#### Your task
Quote the rows below verbatim, everything from the line containing "The height and" down to the line containing "Looking at the screenshot, I should pos(165,134).", including both of those lines, and leave the pictures out.

#### Data records
>> START

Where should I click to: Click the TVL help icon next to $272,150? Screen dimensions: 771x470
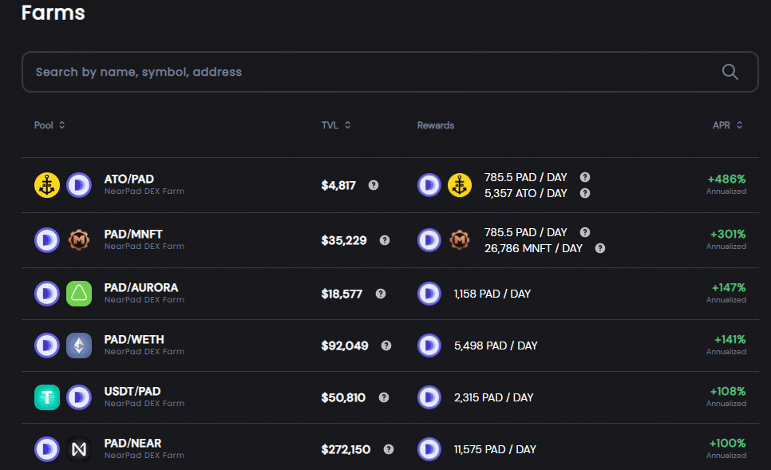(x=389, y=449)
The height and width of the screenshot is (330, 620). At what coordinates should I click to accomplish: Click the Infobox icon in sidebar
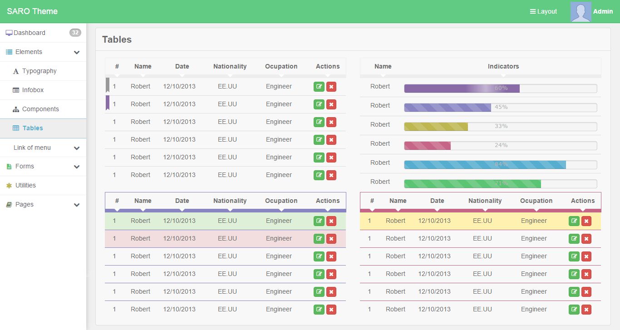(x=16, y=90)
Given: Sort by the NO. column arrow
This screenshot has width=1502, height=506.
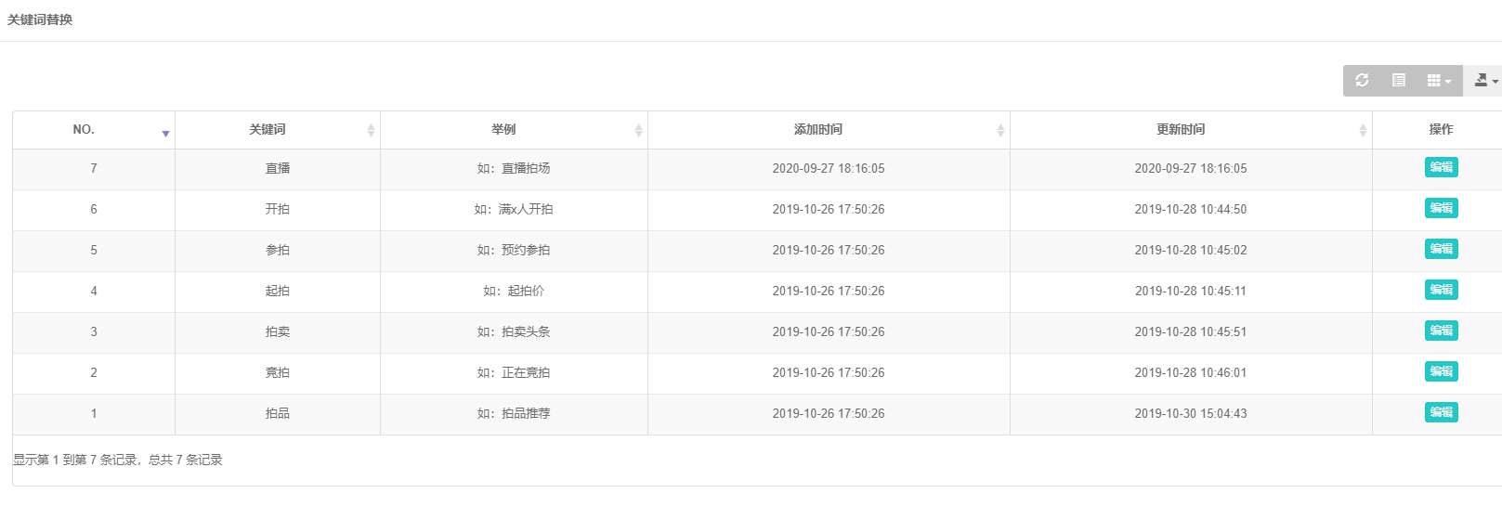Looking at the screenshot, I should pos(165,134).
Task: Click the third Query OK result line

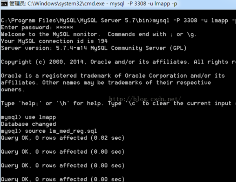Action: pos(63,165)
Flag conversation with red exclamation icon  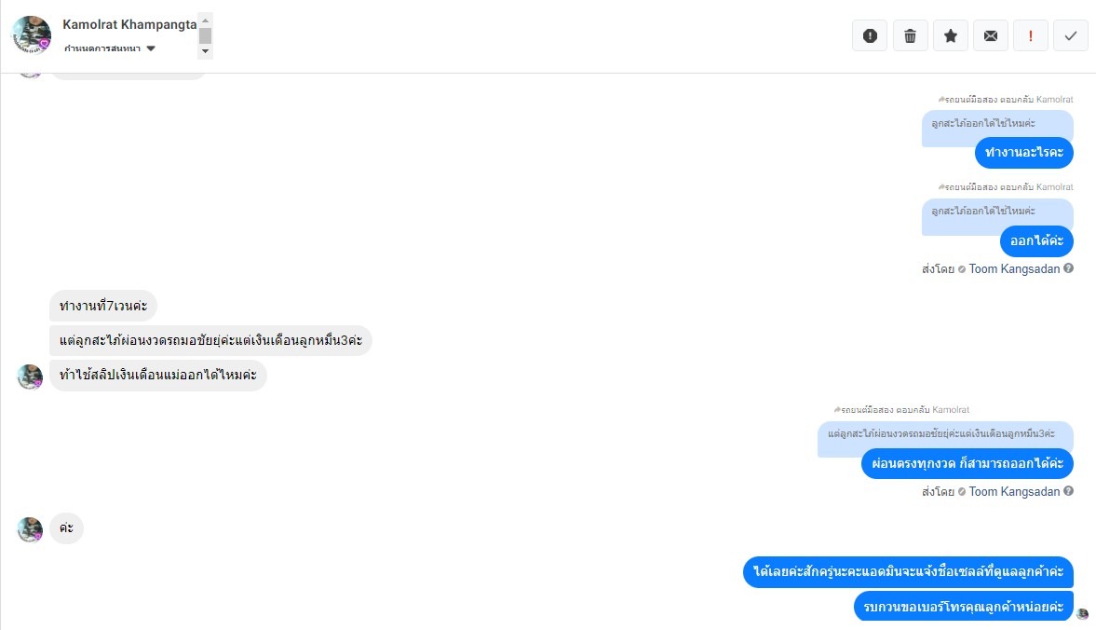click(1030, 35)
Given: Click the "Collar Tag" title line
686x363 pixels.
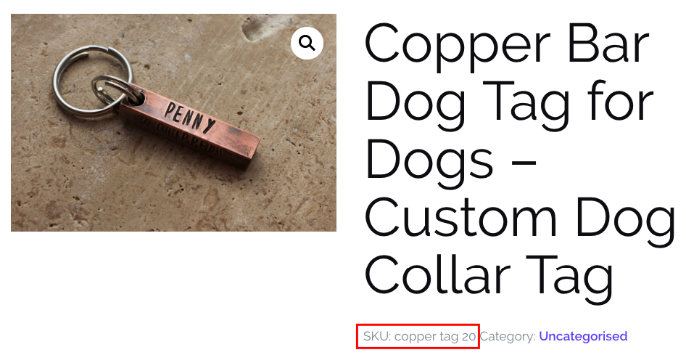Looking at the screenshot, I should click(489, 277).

>> END
>> START

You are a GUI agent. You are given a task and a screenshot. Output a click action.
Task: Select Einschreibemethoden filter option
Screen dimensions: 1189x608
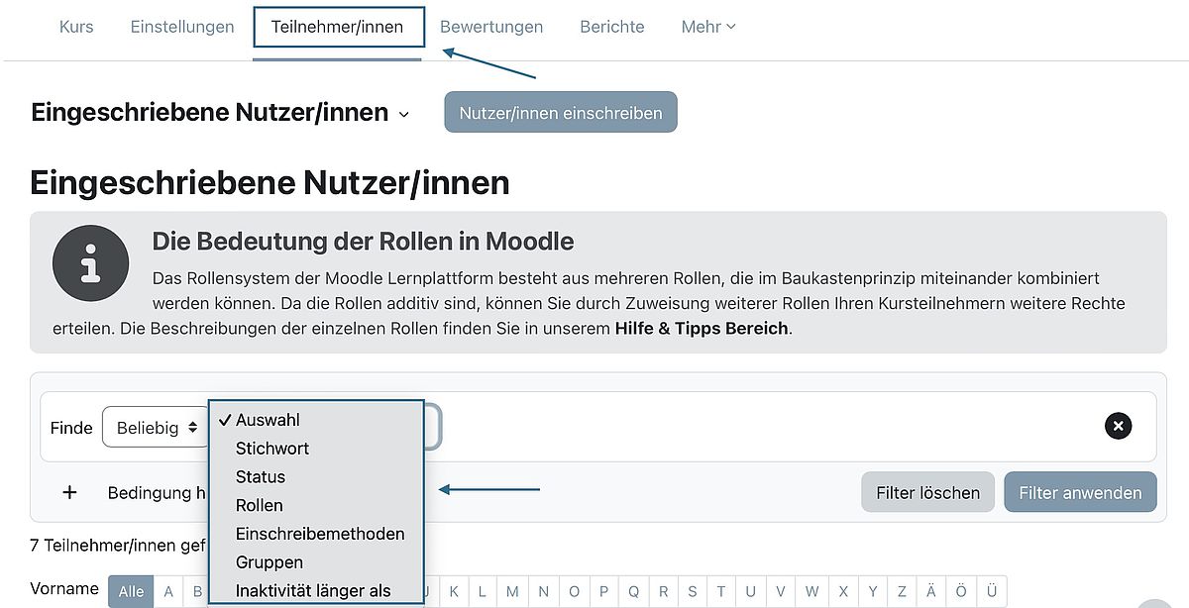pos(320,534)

>> END

#### Result
The height and width of the screenshot is (330, 620). At what coordinates should I click to accomplish: Click the Infobox icon in sidebar
(x=16, y=90)
Given: Sort by the NO. column arrow
This screenshot has width=1502, height=506.
Looking at the screenshot, I should pos(165,134).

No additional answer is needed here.